Un sospetto confermato. Il test diagnostico standard per la covid è un tampone oro-faringeo che preleva dal paziente materiale genetico, amplificato attraverso una tecnica chiamata RT-PCR (reazione a catena della polimerasi inversa). Grazie a questa tecnica il codice genetico del virus, se presente, viene estratto dal campione di saliva o muco e copiato ripetutamente in una serie di cicli successivi, rendendolo visibile (per approfondire). Maggiore è la quantità di materiale virale presente nel campione, minori saranno i cicli necessari per ottenere un risultato chiaro.
Taylor Heald-Sargent, pediatra infettivologa dell'Ann and Robert H. Lurie Children's Hospital di Chicago, si è accorta che i test dei bambini positivi alla covid tornavano indietro con una soglia minore di cicli effettuati. Così ha analizzato i campioni dei pazienti testati tra il 23 marzo e il 27 aprile in una serie di stazioni di emergenza allestite a Chicago e dei pazienti arrivati in ospedale per qualunque ragione, inclusa la CoViD-19. Dopo aver scartato i tamponi di chi causa covid aveva avuto bisogno di supporto respiratorio (e che quindi aveva, presumibilmente, maggiori quantità di virus in corpo) ha confrontato i tamponi di 145 persone tra adulti, bambini e ragazzi in età scolare e bambini di età inferiore ai 5 anni. Sono stati considerati soltanto i pazienti con forme lievi di covid e per i quali era nota la data di inizio dei sintomi.
L'enigma della trasmissione. Gli scienziati hanno usato il numero di cicli di PCR come indicatore della quantità di RNA virale trovato nel naso e nella gola dei pazienti. I bambini più grandicelli e gli adulti mostravano livelli analoghi di cicli di PCR, mentre per i bambini di meno di 5 anni di età il virus veniva individuato con molti meno cicli.
Questo mostrerebbe che i bambini contagiati ospitano la stessa quantità di virus se non una superiore, anche se lo studio ha due grossi limiti: il ridotto numero di pazienti testati e il fatto di aver cercato particelle di RNA virale e non il virus "vivo".

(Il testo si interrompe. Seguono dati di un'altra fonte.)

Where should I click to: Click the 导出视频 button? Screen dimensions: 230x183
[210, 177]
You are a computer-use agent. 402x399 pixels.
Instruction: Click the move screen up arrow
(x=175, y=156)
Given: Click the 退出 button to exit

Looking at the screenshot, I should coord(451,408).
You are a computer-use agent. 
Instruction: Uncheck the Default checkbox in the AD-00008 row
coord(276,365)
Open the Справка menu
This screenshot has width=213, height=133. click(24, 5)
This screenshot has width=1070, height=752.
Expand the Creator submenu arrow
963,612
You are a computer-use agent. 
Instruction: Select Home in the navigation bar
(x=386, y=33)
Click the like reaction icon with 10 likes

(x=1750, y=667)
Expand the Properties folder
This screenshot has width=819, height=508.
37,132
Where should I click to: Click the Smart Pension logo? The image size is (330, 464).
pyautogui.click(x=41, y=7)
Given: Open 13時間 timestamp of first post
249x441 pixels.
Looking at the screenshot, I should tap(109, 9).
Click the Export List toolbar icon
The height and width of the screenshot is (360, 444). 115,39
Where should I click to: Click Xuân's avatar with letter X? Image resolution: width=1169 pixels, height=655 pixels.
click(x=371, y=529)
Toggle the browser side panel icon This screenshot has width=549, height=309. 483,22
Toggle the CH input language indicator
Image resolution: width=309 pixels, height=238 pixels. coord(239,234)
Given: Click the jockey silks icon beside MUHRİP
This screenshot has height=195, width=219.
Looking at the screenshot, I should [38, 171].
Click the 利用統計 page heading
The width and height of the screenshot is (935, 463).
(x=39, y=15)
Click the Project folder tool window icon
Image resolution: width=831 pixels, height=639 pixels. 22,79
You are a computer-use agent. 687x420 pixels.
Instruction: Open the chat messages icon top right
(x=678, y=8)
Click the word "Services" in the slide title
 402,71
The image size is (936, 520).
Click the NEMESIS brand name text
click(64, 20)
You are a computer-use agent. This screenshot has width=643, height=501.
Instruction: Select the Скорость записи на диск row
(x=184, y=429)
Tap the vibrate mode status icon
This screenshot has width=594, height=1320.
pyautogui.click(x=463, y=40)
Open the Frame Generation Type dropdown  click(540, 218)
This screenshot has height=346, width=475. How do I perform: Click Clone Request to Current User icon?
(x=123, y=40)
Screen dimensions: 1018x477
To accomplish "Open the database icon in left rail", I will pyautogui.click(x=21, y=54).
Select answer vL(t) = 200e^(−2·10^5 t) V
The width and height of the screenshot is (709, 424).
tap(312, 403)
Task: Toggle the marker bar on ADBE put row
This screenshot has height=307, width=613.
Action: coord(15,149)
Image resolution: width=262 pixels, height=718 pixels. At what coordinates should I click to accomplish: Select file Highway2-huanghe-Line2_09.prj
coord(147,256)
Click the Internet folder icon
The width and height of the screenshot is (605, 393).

Il risultato è in linea con altri studi che mostrano che bambini asintomatici hanno cariche virali pari a quelle degli adulti. Non sarebbe sorprendente, quindi, se i bambini positivi al SARS-CoV-2 potessero anche trasmetterlo, benché lo studio non dica nulla sulla facilità di contagio tra bambini e tra bambini e adulti o anziani. La questione diverrà di stringente attualità alla riapertura delle scuole. Finora, le osservazioni svolte nei Paesi che hanno riaperto le aule indicano che, almeno dove l'epidemia è sotto controllo, i bambini non sembrano veicolare la malattia in modo così efficiente.